◆ **HOW TO COMPLETE THIS TASK**
Reproduce the full article on Gemini usage limits word for word, with nothing changed.

------ SELECTED TEXT ------

Google has adjusted how usage limits work for its Gemini models, a change that quietly alters the experience for people who rely on the system for extended or technical sessions. The update separates daily usage caps for the Thinking and Pro models, ending the shared quota that previously applied across both. For users who frequently switch between complex reasoning tasks and more traditional coding or math prompts, the revision removes a long-standing constraint.
Until now, both Gemini models drew from the same daily allowance. A prompt used to reason through a multi-step problem would reduce the same pool that covered code generation or advanced calculations. That structure often forced users to ration prompts or avoid certain tasks late in the day. According to reporting by 9to5Google, Google has now split those limits and raised them independently for paid subscribers.
On the Google AI Pro plan, the Thinking model is now capped at 300 prompts per day, while the Pro model remains limited to 100. The higher-tier Google AI Ultra plan increases those numbers significantly, offering 1,500 daily prompts for Thinking and 500 for Pro. Users on the free tier still have access to both models, though Google continues to describe that access in general terms, noting that daily limits may change without notice.
The practical impact is straightforward. The Thinking model, designed for longer chains of reasoning and more complex problem-solving, no longer competes directly with the Pro model’s allowance. Someone working through a detailed analytical task can do so without worrying that it will reduce their capacity for code generation or math-heavy prompts later in the session. While the Pro model remains the primary option for structured outputs like programming tasks, each now operates within its own defined boundary.
This adjustment also reflects the realities of managing demand. Gemini 3 has seen steady uptake since launch, and Google has periodically tightened or relaxed limits on the free tier, particularly around image generation, when usage spikes. By increasing and separating caps for paid plans, the company appears to be aiming for more predictable access rather than simply expanding overall capacity.
The change does not introduce new features, nor does it alter how the models behave. Instead, it addresses a friction point that emerged as users pushed Gemini into longer, more intensive workflows. For subscribers, the result is fewer trade-offs during daily use and a clearer sense of how much work can be done before hitting a ceiling. For Google, it is another incremental step in balancing infrastructure limits with growing expectations around always-available AI tools.

------ RAW DATA ------

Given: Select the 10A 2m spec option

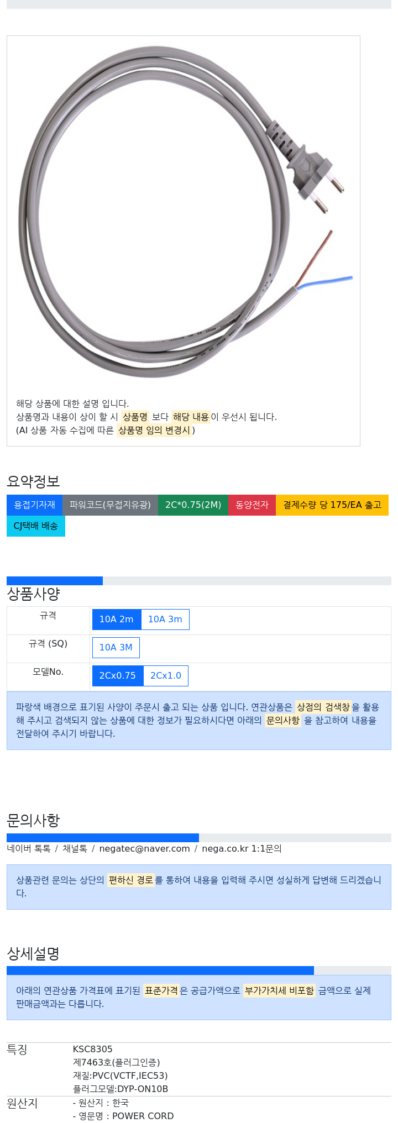Looking at the screenshot, I should pos(117,620).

------

◆ **OUTPUT FOR THIS EXERCISE**
Google has adjusted how usage limits work for its Gemini models, a change that quietly alters the experience for people who rely on the system for extended or technical sessions. The update separates daily usage caps for the Thinking and Pro models, ending the shared quota that previously applied across both. For users who frequently switch between complex reasoning tasks and more traditional coding or math prompts, the revision removes a long-standing constraint.
Until now, both Gemini models drew from the same daily allowance. A prompt used to reason through a multi-step problem would reduce the same pool that covered code generation or advanced calculations. That structure often forced users to ration prompts or avoid certain tasks late in the day. According to reporting by 9to5Google, Google has now split those limits and raised them independently for paid subscribers.
On the Google AI Pro plan, the Thinking model is now capped at 300 prompts per day, while the Pro model remains limited to 100. The higher-tier Google AI Ultra plan increases those numbers significantly, offering 1,500 daily prompts for Thinking and 500 for Pro. Users on the free tier still have access to both models, though Google continues to describe that access in general terms, noting that daily limits may change without notice.
The practical impact is straightforward. The Thinking model, designed for longer chains of reasoning and more complex problem-solving, no longer competes directly with the Pro model’s allowance. Someone working through a detailed analytical task can do so without worrying that it will reduce their capacity for code generation or math-heavy prompts later in the session. While the Pro model remains the primary option for structured outputs like programming tasks, each now operates within its own defined boundary.
This adjustment also reflects the realities of managing demand. Gemini 3 has seen steady uptake since launch, and Google has periodically tightened or relaxed limits on the free tier, particularly around image generation, when usage spikes. By increasing and separating caps for paid plans, the company appears to be aiming for more predictable access rather than simply expanding overall capacity.
The change does not introduce new features, nor does it alter how the models behave. Instead, it addresses a friction point that emerged as users pushed Gemini into longer, more intensive workflows. For subscribers, the result is fewer trade-offs during daily use and a clearer sense of how much work can be done before hitting a ceiling. For Google, it is another incremental step in balancing infrastructure limits with growing expectations around always-available AI tools.